Kutipan Artikel:
↓
PARBOABOA, Jakarta - Diabetes melitus (DM) tipe 2 menjadi tantangan kesehatan serius di Indonesia.
Data Kementerian Kesehatan mencatat bahwa Indonesia berada di peringkat ketujuh untuk jumlah penderita diabetes melitus tipe 2 di dunia.
Penyakit ini dikenal sebagai 'silent killer' karena dapat menyebabkan disfungsi organ dan kerusakan tubuh tanpa gejala yang jelas.
Adapun terapi pengobatan yang lumrah digunakan untuk DM tipe 2 ialah penggunaan obat-obatan penurun kadar gula darah serta insulin.
Namun, penelitian dari Pusat Penelitian dan Pengembangan Stem Cell Universitas Airlangga membawa kabar baik.
Terapi autologus stem cell atau yang dikenal dengan sell punca, yang melibatkan penggunaan sel induk dari tubuh sendiri, terbukti efektif menurunkan kadar gula darah.
Hal itu dibuktikan dengan penelitian 40 pasien diabetes berusia 30-79 tahun menerima suntikan stem cell selama tiga bulan. Hasilnya, kadar gula darah turun secara signifikan.
Dr. Purwati, Ketua Stem Cell Research and Development Center Universitas Airlangga, menjelaskan bahwa stem cell membantu memperbaiki kinerja pankreas dalam memproduksi insulin.
Selanjutnya, dr Purwati juga menjelaskan berbagai keunggulan dari terapi autologus stem cell bagi pengobatan DM tipe 2.
Beberapa di antaranya ialah aman karena autologus, sumber stem cell yang mudah didapat, penyimpanannya yang tidak sulit, hingga sifat stem cell itu yang tidak juga bisa menurunkan keadaan peradangan di tubuh.
“Terapi autologus stem cell untuk diabetes ini memang hal baru yang terus berkembang keilmuannya. Namun dari penelitian yang kami lakukan, terapi ini bisa menjadi alternatif terapi untuk DM tipe 2," ucap dr Purwati.
Proses Terapi Autologus Stem Cell
Dilansir dari laman resmi Gleneagles Hospital, Sabtu (16/12/2023). Terapi autologous stem cell merupakan prosedur transplantasi sel punca yang menggunakan sel punca dari tubuh Anda sendiri.
Dalam proses ini, sel punca diambil, dibekukan, dan disimpan sebelum menjalani terapi radiasi atau kemoterapi dosis tinggi, yang dapat dilakukan secara bersamaan.
Tidak semua orang cocok untuk transplantasi ini. Jika Anda memiliki gangguan kesehatan serius, seperti penyakit jantung, paru-paru, hati, atau ginjal, mungkin tidak disarankan.
Efek samping awal termasuk nyeri pada mulut, mual, infeksi, dan gangguan paru-paru.
Sementara efek samping jangka panjang melibatkan kerusakan organ, risiko kanker kambuh, infertilitas, dan gangguan hormon.
Sebelum menjalani terapi, pastikan Anda telah memahami kondisi dan penyakit terkait, terutama untuk penderita kanker darah seperti leukemia.
Selain itu, konsultasi dengan tim medis yang terpercaya ialah langkah yang sangat penting untuk memastikan bahwa Anda memenuhi persyaratan dan dapat menghadapi proses ini dengan baik.
↑
Persyaratan Tugas 1: Tuliskan ulang secara persis bagian artikel tentang terapi stem cell untuk diabetes mulai dari "Dalam proses ini, sel" sampai dengan "mungkin tidak disarankan.".
Persyaratan Tugas 2: Sebutkan berapa lama 40 pasien diabetes dalam penelitian itu menerima suntikan stem cell menurut artikel tentang terapi stem cell untuk diabetes.
Data di bawah ini berasal dari sumber lain.

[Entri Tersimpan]
↓
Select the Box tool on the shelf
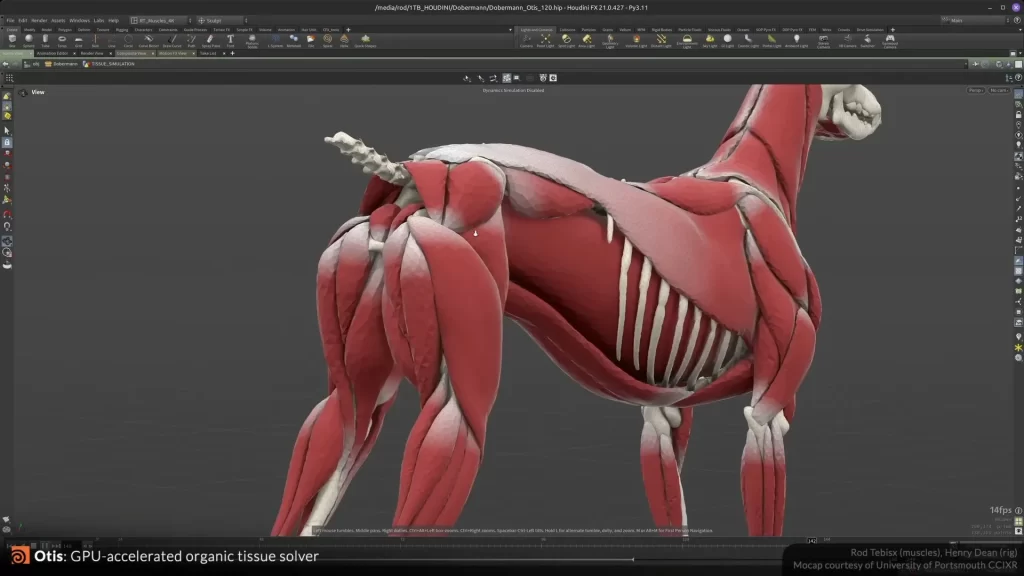Screen dimensions: 1024x576 12,40
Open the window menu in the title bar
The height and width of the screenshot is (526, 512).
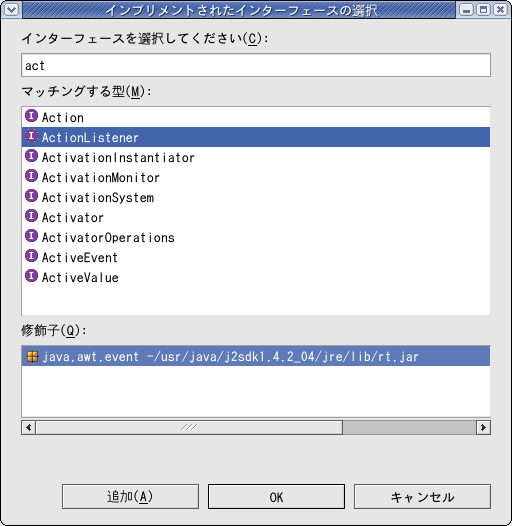point(11,9)
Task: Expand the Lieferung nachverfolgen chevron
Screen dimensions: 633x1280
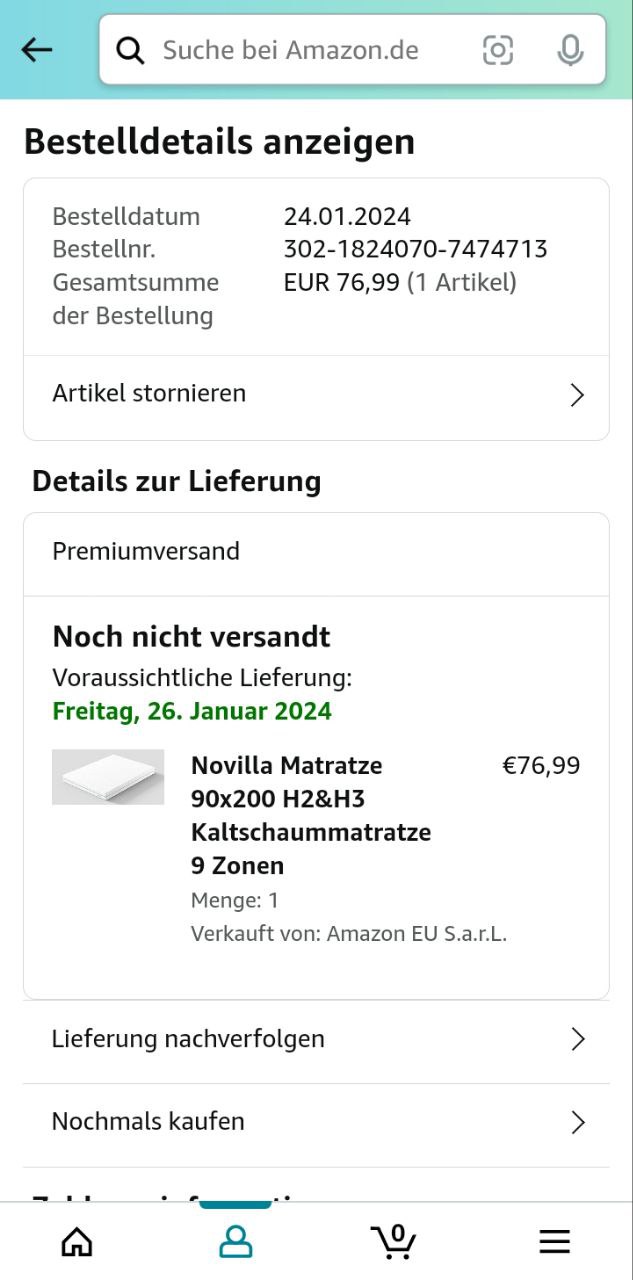Action: (x=577, y=1040)
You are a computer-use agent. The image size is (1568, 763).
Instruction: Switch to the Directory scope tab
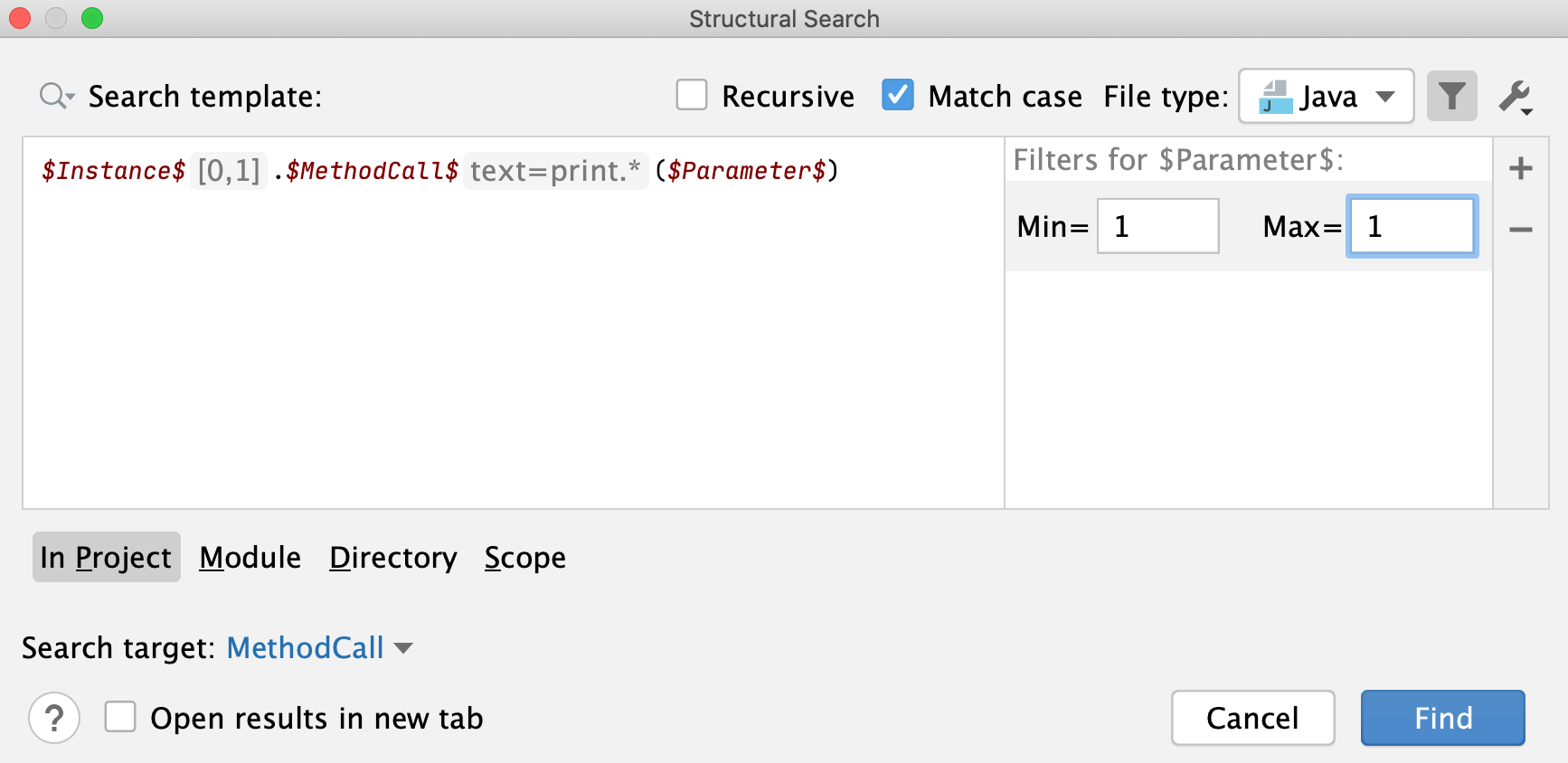[x=393, y=558]
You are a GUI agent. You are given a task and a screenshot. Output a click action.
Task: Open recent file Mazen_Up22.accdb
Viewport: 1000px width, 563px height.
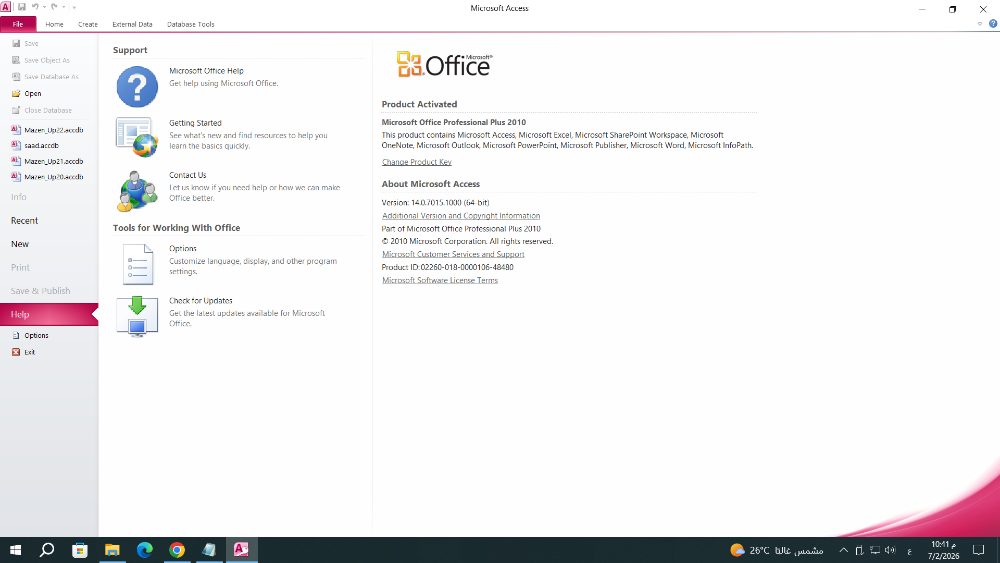pos(53,130)
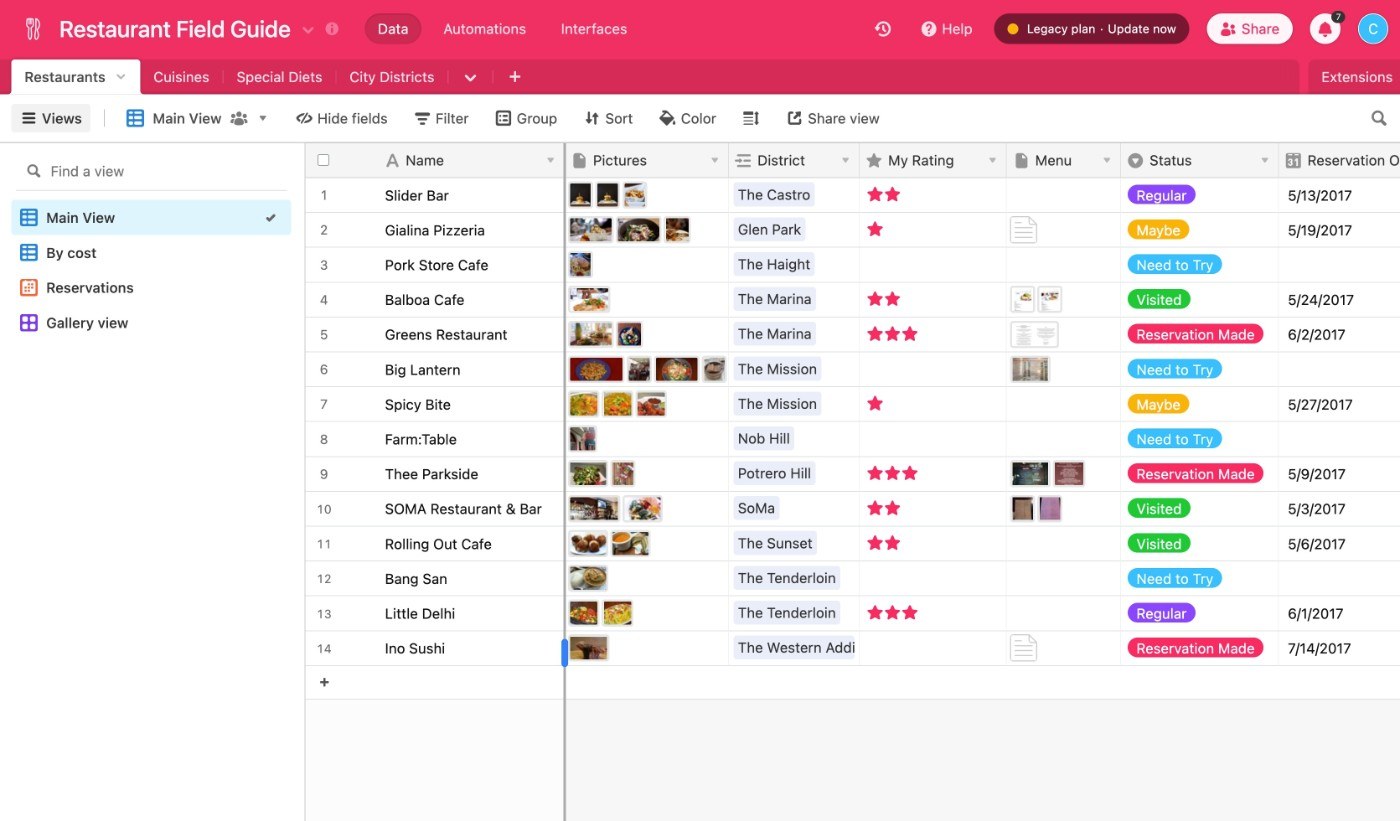Open row height options icon
Screen dimensions: 1400x821
(x=751, y=118)
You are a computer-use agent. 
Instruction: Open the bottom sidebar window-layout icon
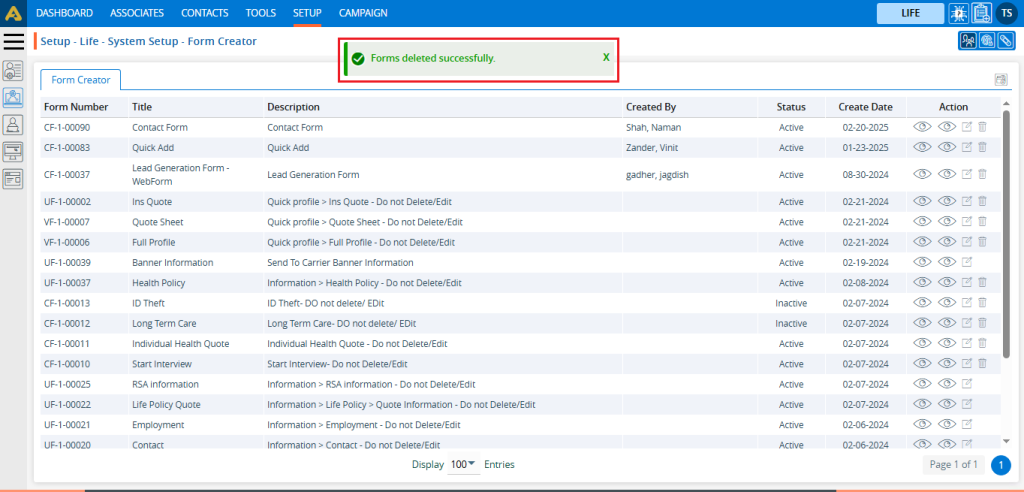13,179

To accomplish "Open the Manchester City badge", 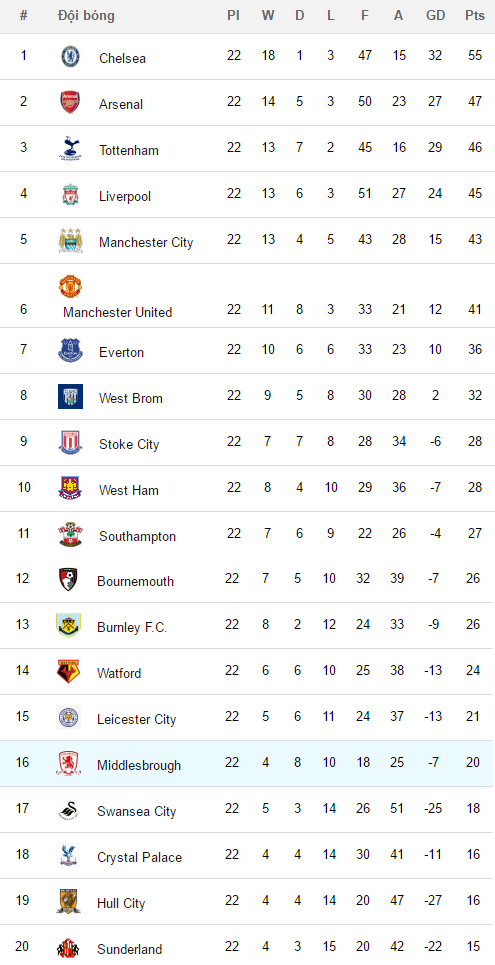I will [x=70, y=240].
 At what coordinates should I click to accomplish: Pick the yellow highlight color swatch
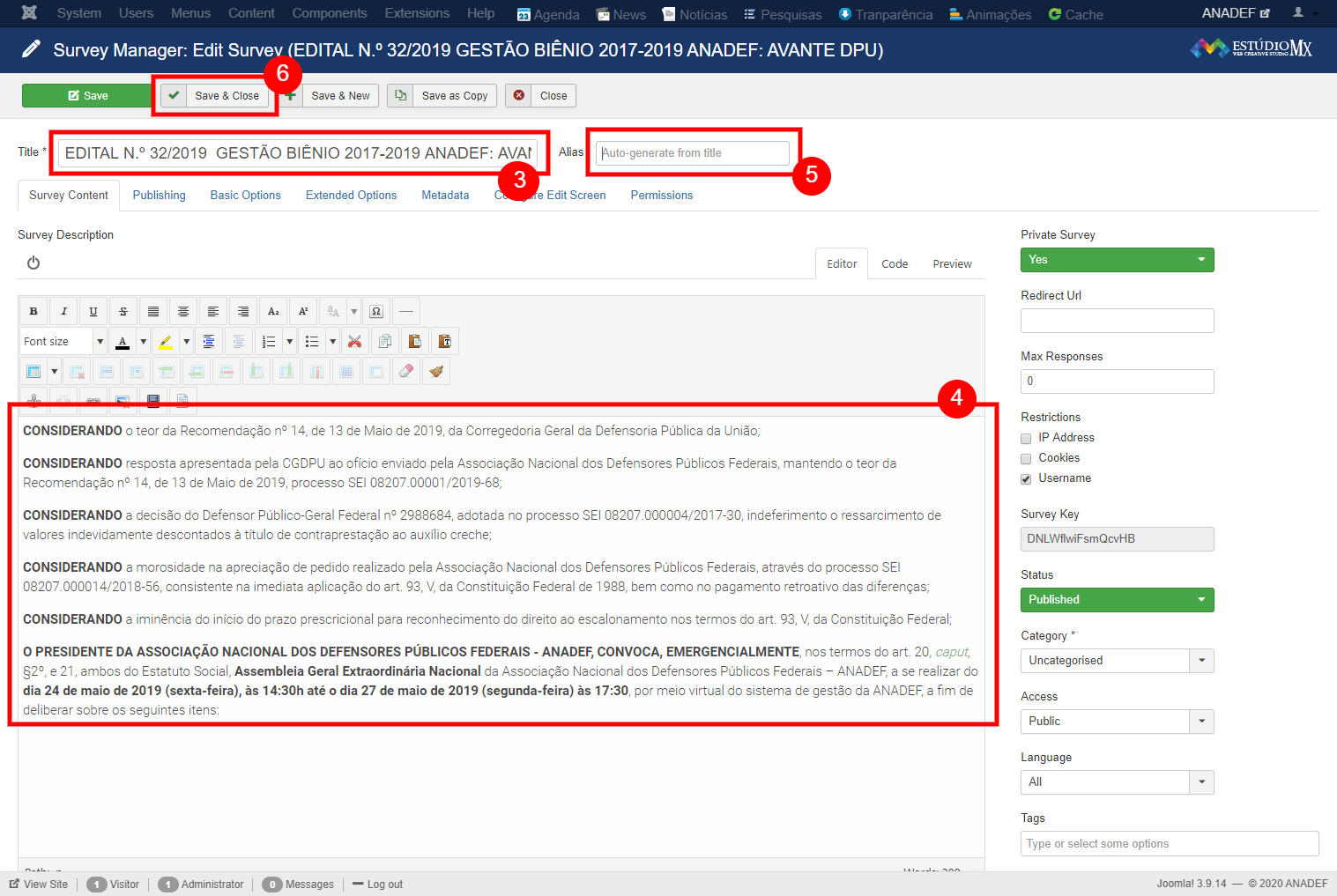[165, 342]
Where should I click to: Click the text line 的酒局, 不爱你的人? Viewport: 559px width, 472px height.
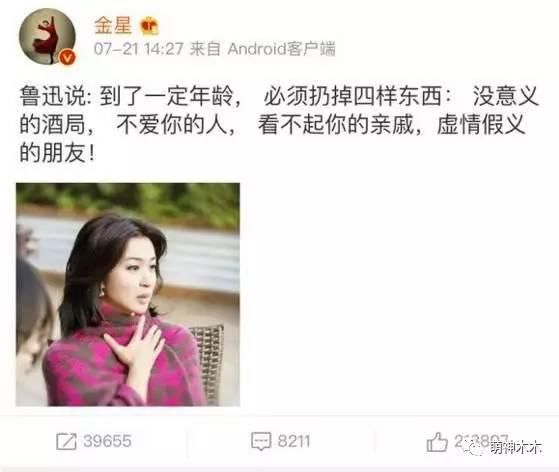(127, 125)
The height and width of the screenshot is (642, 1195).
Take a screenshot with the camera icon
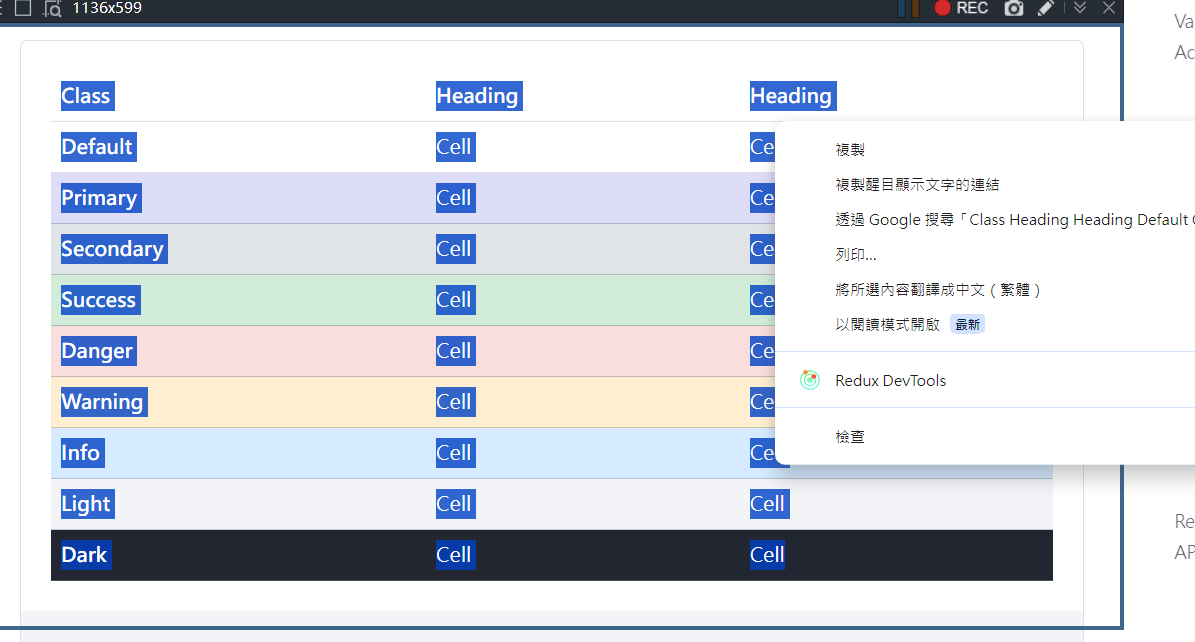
↑
Jawaban yang Diharapkan 1:
Dalam proses ini, sel punca diambil, dibekukan, dan disimpan sebelum menjalani terapi radiasi atau kemoterapi dosis tinggi, yang dapat dilakukan secara bersamaan.
Tidak semua orang cocok untuk transplantasi ini. Jika Anda memiliki gangguan kesehatan serius, seperti penyakit jantung, paru-paru, hati, atau ginjal, mungkin tidak disarankan.

Jawaban yang Diharapkan 2: Selama tiga bulan.